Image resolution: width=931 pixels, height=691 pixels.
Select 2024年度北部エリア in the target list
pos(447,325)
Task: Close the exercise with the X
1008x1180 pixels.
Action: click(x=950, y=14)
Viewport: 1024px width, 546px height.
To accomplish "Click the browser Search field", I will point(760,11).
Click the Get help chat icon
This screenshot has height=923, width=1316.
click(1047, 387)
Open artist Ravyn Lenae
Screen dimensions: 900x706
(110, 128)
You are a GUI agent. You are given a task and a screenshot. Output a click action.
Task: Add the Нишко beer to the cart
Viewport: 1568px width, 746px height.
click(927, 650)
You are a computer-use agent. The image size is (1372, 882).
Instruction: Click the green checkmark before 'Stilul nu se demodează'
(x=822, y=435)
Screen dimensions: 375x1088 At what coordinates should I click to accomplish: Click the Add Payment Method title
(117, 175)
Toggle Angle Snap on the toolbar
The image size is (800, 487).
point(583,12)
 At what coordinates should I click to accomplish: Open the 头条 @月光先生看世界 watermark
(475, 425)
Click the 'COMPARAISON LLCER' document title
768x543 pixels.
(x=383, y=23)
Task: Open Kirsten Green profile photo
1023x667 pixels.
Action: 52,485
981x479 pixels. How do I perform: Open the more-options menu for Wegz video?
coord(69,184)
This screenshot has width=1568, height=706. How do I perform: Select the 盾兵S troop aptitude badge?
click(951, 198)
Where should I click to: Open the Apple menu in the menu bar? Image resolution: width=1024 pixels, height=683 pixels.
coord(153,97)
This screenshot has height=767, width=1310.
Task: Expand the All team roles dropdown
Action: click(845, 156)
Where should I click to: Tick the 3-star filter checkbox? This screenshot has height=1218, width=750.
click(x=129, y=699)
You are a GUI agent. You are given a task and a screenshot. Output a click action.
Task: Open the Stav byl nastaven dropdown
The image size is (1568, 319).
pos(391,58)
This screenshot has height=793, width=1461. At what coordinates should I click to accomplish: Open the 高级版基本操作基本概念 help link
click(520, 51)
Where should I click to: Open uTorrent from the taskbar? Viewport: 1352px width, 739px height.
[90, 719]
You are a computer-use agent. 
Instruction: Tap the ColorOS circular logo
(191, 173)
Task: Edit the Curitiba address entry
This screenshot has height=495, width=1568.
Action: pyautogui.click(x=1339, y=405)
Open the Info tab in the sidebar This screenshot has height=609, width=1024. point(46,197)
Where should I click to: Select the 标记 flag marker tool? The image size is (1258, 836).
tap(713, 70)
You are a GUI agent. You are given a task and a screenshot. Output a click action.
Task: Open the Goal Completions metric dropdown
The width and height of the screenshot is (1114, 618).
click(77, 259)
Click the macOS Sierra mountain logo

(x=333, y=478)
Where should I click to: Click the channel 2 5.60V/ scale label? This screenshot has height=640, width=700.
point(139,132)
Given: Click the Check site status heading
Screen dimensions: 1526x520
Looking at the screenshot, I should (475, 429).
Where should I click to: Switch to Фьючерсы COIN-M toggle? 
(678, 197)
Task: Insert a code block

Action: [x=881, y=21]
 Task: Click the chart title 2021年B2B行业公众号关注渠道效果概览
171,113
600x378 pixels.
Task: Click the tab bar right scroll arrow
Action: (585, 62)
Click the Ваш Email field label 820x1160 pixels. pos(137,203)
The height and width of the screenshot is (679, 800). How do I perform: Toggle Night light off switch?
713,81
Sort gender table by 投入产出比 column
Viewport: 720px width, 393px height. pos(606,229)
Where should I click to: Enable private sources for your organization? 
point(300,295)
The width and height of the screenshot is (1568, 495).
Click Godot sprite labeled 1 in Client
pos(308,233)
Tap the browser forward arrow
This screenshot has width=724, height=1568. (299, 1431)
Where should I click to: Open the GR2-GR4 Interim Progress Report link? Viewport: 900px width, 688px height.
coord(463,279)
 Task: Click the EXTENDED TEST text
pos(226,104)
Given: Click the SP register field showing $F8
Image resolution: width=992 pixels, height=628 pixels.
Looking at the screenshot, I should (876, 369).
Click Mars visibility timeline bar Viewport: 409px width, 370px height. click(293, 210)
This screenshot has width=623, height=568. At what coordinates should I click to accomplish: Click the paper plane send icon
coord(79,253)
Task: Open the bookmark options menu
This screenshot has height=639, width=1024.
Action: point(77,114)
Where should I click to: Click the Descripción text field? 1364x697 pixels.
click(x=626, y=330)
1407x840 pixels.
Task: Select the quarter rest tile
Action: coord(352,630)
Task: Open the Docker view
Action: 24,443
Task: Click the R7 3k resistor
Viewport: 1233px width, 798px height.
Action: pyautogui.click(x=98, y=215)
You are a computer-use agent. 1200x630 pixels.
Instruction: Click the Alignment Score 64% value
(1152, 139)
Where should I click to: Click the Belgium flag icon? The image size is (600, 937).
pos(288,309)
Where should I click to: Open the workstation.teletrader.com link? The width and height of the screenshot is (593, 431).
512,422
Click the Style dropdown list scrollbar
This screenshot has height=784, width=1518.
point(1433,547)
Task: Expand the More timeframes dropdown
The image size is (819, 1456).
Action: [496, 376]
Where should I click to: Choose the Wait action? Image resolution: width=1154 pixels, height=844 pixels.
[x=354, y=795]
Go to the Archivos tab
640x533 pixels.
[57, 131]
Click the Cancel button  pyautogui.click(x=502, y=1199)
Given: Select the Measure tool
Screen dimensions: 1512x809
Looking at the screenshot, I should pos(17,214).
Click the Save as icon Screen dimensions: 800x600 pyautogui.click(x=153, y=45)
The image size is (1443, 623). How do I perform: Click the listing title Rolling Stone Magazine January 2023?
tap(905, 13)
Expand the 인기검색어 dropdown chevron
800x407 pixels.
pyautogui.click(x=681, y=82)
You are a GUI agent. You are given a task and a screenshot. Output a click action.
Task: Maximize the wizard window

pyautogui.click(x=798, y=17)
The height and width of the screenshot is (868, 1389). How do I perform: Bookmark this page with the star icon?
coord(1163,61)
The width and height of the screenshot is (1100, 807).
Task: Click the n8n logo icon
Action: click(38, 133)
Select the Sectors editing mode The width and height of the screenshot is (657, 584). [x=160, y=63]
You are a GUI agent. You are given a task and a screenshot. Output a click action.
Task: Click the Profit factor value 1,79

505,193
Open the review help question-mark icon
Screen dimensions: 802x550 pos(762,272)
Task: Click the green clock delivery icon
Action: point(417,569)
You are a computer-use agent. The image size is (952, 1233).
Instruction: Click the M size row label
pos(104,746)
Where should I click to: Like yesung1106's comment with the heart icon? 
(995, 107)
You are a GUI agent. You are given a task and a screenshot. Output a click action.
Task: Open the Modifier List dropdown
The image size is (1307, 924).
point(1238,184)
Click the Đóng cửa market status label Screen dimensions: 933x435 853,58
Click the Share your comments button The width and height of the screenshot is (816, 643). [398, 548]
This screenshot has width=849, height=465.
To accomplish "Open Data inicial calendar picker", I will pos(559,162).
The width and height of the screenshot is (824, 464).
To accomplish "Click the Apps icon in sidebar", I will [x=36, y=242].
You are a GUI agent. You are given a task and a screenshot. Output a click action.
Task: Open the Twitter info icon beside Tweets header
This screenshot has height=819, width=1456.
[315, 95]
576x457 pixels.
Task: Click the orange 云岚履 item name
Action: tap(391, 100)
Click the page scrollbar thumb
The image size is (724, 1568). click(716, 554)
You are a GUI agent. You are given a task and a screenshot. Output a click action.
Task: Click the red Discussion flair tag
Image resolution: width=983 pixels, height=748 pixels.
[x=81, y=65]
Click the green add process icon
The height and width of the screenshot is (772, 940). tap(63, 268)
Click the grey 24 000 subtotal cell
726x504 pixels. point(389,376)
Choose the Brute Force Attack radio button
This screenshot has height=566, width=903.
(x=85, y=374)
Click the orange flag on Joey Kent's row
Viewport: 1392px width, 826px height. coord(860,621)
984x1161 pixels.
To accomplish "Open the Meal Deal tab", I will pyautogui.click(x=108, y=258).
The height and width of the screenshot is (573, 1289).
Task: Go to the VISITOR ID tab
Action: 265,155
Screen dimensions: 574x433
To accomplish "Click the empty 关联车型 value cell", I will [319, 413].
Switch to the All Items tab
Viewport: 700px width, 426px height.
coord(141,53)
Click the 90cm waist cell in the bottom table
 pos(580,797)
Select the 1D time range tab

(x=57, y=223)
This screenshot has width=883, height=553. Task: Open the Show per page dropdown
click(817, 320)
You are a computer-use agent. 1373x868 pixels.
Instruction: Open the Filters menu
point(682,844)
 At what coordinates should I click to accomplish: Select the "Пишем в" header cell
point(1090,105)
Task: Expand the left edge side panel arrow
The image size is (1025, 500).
◆ ◆ ◆ ◆ ◆ ◆ ◆
All lines above from the one holding "Instruction: Click the green" to the one holding "Toggle Angle Snap on the toolbar", inclusive, are to be copied exactly; no other line is wanted.

## Solution to this problem
Instruction: Click the green checkmark before 'Stilul nu se demodează'
(x=822, y=435)
Screen dimensions: 375x1088 At what coordinates should I click to accomplish: Click the Add Payment Method title
(117, 175)
Toggle Angle Snap on the toolbar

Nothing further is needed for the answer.